I've combatted it by keeping the lights off for 2 days, and trying to remove any that you see. A toothbrush can really help fluff it off without hurting the plant.

If I'm wrong sorry...


----------



## 150EH (Dec 6, 2004)

Well I don't think it was algae and I used a bottle brush to get out most of it and it was thick and kinda gel like but I have no idea what it was, the little bit that was left in the tank is gone now that the temperature is back to 77 degrees.

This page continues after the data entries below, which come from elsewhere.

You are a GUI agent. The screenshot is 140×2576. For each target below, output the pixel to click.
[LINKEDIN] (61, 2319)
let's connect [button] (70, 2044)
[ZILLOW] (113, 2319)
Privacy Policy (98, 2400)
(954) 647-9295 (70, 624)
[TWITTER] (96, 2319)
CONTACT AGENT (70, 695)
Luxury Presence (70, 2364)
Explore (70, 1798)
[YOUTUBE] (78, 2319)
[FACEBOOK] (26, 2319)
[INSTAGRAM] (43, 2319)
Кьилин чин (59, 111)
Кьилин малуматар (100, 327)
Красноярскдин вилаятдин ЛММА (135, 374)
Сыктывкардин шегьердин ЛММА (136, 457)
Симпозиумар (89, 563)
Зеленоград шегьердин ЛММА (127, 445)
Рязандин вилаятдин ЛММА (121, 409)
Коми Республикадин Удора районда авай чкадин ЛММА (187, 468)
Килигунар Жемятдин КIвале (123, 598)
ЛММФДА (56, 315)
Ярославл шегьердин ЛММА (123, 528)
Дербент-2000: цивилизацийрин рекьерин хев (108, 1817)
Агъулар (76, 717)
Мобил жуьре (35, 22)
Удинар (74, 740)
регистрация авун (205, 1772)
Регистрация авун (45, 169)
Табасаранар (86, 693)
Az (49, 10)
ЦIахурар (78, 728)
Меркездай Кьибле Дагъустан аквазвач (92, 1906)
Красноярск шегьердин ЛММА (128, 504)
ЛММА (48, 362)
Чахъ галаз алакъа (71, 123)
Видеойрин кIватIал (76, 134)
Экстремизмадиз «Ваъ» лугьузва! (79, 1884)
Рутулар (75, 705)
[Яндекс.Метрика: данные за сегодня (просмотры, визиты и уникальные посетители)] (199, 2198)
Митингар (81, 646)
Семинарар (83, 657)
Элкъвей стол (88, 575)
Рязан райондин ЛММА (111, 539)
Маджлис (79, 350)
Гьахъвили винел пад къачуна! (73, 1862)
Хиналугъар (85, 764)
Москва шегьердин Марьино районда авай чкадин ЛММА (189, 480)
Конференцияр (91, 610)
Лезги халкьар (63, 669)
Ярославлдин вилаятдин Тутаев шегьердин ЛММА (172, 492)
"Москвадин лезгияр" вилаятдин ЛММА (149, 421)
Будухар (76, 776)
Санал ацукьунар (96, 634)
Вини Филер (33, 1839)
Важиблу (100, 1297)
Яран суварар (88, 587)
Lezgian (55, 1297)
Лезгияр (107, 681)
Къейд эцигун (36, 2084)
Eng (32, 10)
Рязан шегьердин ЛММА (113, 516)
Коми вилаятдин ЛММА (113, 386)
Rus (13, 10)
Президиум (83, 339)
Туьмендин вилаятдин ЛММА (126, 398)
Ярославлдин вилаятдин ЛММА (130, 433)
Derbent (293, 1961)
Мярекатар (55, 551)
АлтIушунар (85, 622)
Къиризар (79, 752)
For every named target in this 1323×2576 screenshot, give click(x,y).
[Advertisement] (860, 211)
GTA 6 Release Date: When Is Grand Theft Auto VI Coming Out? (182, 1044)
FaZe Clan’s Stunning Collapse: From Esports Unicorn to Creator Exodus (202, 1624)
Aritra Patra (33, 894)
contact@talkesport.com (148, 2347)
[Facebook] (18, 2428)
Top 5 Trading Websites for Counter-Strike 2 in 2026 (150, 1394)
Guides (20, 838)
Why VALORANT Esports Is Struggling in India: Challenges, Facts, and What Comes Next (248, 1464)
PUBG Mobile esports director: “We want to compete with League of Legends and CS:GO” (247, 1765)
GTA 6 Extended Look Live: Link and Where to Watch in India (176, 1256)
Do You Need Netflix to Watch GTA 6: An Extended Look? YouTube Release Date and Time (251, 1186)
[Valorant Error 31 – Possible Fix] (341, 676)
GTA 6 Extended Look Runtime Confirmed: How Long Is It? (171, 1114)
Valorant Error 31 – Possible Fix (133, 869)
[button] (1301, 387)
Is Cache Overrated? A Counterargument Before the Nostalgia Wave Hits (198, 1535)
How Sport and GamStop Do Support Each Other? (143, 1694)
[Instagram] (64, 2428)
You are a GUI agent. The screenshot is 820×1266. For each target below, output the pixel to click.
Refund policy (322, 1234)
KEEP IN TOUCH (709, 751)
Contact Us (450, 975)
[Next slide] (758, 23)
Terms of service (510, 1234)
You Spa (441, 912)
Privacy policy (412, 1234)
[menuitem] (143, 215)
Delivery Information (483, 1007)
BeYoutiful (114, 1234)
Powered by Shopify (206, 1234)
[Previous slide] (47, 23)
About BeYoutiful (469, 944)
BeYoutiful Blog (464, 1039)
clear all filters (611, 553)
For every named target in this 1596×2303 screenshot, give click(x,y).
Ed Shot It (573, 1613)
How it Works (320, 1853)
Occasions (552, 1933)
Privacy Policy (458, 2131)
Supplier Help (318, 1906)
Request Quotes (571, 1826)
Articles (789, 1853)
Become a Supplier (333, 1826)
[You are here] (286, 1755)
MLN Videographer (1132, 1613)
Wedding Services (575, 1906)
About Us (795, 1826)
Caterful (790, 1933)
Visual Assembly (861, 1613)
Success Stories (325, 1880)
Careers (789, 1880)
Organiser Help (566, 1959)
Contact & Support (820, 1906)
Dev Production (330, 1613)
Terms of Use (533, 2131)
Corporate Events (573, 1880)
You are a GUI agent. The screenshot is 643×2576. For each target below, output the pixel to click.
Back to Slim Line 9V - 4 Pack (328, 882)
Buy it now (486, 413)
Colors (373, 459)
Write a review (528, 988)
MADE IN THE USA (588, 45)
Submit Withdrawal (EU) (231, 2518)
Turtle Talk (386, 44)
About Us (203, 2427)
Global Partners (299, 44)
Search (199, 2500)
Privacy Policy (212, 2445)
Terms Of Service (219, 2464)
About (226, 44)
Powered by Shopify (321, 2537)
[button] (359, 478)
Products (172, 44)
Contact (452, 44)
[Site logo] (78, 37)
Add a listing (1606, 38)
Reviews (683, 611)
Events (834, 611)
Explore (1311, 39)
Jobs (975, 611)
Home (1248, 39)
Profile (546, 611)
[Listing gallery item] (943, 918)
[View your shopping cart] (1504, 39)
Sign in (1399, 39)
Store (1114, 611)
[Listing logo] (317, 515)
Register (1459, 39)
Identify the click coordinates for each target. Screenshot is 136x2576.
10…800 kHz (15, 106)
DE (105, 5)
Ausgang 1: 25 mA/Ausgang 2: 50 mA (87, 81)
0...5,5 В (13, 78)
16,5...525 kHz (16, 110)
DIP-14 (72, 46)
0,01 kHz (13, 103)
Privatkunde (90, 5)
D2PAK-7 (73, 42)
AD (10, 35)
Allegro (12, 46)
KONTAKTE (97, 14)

msawday, I really appreciate the compliment but you know as much or more than I do!


----------



## HD Blazingwolf (May 12, 2011)

well i can tell u its not temp 
my water temps drop between 4-10 degrees depending on how accurate my hand is feeling and how close attention i pay when filling up my buckets.. never had that cause algae


is the RO water reconstituted before putting it in the tank or are you putting it straight in the tank then adding minerals? this i think is the key

RO is basically unliveable. it has no buffering capacity, no electrolytes and no oxygen until added. adding minerals before you pour it in the tank, having a powerhead in the holding tank to move the water and dissolve minerals plus add oxygen will probably make a huge difference

im basing everything i say off of previous reads as i've never used RO water


----------



## 150EH (Dec 6, 2004)

I have a pump in the holding tank and I have rigged a faucet so I can cycle any materials added to the water before adding the water to the tank, I raised the gH to 2.5 with 2 tablespoons of Equilibrium and the kH to 1 with a teaspoon of baking soda. I stick that short piece of cpvc into the elbow to circulate the water and then add minerals. Also it take no more than 10 minutes for 50 gallons of water to get pumped into the tank, the cold water sinks and this didn't happen until I restored flow and the water mixed.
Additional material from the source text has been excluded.